- **SELECTED PASSAGE**
========================================================================

Why would var_dump return a bigger value than the string length?
Asked Answered
T

1

5

I am working on getting some song lyrics using an API, and converting the lyrics string into an array of words. I am getting some unusual behaviors in preg_replace function. When I did some debugging using var_dump, I see that var_dump returns a value of 10 for the string "you", which tells me that there might be something wrong. After that preg_replace acts weirdly.

This is my code:

$source = get_chart_lyrics_data("madonna","frozen");
$pieces = explode("\n", $source);
$lyrics = array();
for($i=0;$i<count($pieces);$i++){
  if($i>10){
    $words = explode(" ",$pieces[$i]);
    foreach($words as $_word){
      if($_word=="")
        continue;
      var_dump($_word);
      $word = strtolower($_word);
      var_dump($word);
      $word = trim($word);
      var_dump($word);
      $word = preg_replace("/[^A-Za-z ]/", '', $word);
      var_dump($word);
      $lyrics[$word]++;
    }
  }
}

This is the first 4 lines this code returns:

string(10) “You”

========================================================================

- **DATA FOR THIS TASK**
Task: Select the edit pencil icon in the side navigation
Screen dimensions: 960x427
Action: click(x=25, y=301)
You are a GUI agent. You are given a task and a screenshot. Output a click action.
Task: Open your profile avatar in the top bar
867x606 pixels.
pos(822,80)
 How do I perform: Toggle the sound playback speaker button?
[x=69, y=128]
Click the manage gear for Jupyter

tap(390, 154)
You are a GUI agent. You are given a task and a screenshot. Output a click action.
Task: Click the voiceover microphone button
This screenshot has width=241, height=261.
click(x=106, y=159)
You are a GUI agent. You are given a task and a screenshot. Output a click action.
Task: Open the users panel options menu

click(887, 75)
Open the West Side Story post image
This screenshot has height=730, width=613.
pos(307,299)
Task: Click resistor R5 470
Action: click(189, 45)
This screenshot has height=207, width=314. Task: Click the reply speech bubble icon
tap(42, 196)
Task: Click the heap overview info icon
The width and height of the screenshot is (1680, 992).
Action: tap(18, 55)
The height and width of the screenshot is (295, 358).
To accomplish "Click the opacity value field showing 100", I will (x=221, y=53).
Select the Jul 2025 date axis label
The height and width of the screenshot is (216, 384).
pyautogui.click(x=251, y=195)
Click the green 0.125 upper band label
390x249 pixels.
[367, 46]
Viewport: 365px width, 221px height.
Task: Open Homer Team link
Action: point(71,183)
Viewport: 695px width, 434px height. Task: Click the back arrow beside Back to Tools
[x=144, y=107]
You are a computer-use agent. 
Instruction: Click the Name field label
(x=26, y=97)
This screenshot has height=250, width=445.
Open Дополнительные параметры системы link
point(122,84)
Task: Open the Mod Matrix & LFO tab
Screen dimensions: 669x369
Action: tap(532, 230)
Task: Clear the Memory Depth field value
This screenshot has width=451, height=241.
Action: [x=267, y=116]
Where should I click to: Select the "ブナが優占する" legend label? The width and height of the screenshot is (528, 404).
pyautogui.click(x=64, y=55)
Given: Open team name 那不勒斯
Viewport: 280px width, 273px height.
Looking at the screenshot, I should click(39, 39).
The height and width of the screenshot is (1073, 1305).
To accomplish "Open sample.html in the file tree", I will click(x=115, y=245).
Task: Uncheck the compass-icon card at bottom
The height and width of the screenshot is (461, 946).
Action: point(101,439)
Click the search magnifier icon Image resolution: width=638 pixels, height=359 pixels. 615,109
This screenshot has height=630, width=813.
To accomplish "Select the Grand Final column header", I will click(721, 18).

========================================================================

- **WORK TO COMPLETE**
1. Repeat the stretch of the var_dump question from "Why would var_dump" through "preg_replace acts weirdly." word for word.
2. Reproduce the stretch of the rows from the line that contains "Click the green 0.125 upper band label" through the line that contains "Click the search", including both of those lines, and give only those lines.

- **COMPLETE ANSWERS**
1.
Why would var_dump return a bigger value than the string length?
Asked Answered
T

1

5

I am working on getting some song lyrics using an API, and converting the lyrics string into an array of words. I am getting some unusual behaviors in preg_replace function. When I did some debugging using var_dump, I see that var_dump returns a value of 10 for the string "you", which tells me that there might be something wrong. After that preg_replace acts weirdly.

2.
Click the green 0.125 upper band label
390x249 pixels.
[367, 46]
Viewport: 365px width, 221px height.
Task: Open Homer Team link
Action: point(71,183)
Viewport: 695px width, 434px height. Task: Click the back arrow beside Back to Tools
[x=144, y=107]
You are a computer-use agent. 
Instruction: Click the Name field label
(x=26, y=97)
This screenshot has height=250, width=445.
Open Дополнительные параметры системы link
point(122,84)
Task: Open the Mod Matrix & LFO tab
Screen dimensions: 669x369
Action: tap(532, 230)
Task: Clear the Memory Depth field value
This screenshot has width=451, height=241.
Action: [x=267, y=116]
Where should I click to: Select the "ブナが優占する" legend label? The width and height of the screenshot is (528, 404).
pyautogui.click(x=64, y=55)
Given: Open team name 那不勒斯
Viewport: 280px width, 273px height.
Looking at the screenshot, I should click(39, 39).
The height and width of the screenshot is (1073, 1305).
To accomplish "Open sample.html in the file tree", I will click(x=115, y=245).
Task: Uncheck the compass-icon card at bottom
The height and width of the screenshot is (461, 946).
Action: point(101,439)
Click the search magnifier icon Image resolution: width=638 pixels, height=359 pixels. 615,109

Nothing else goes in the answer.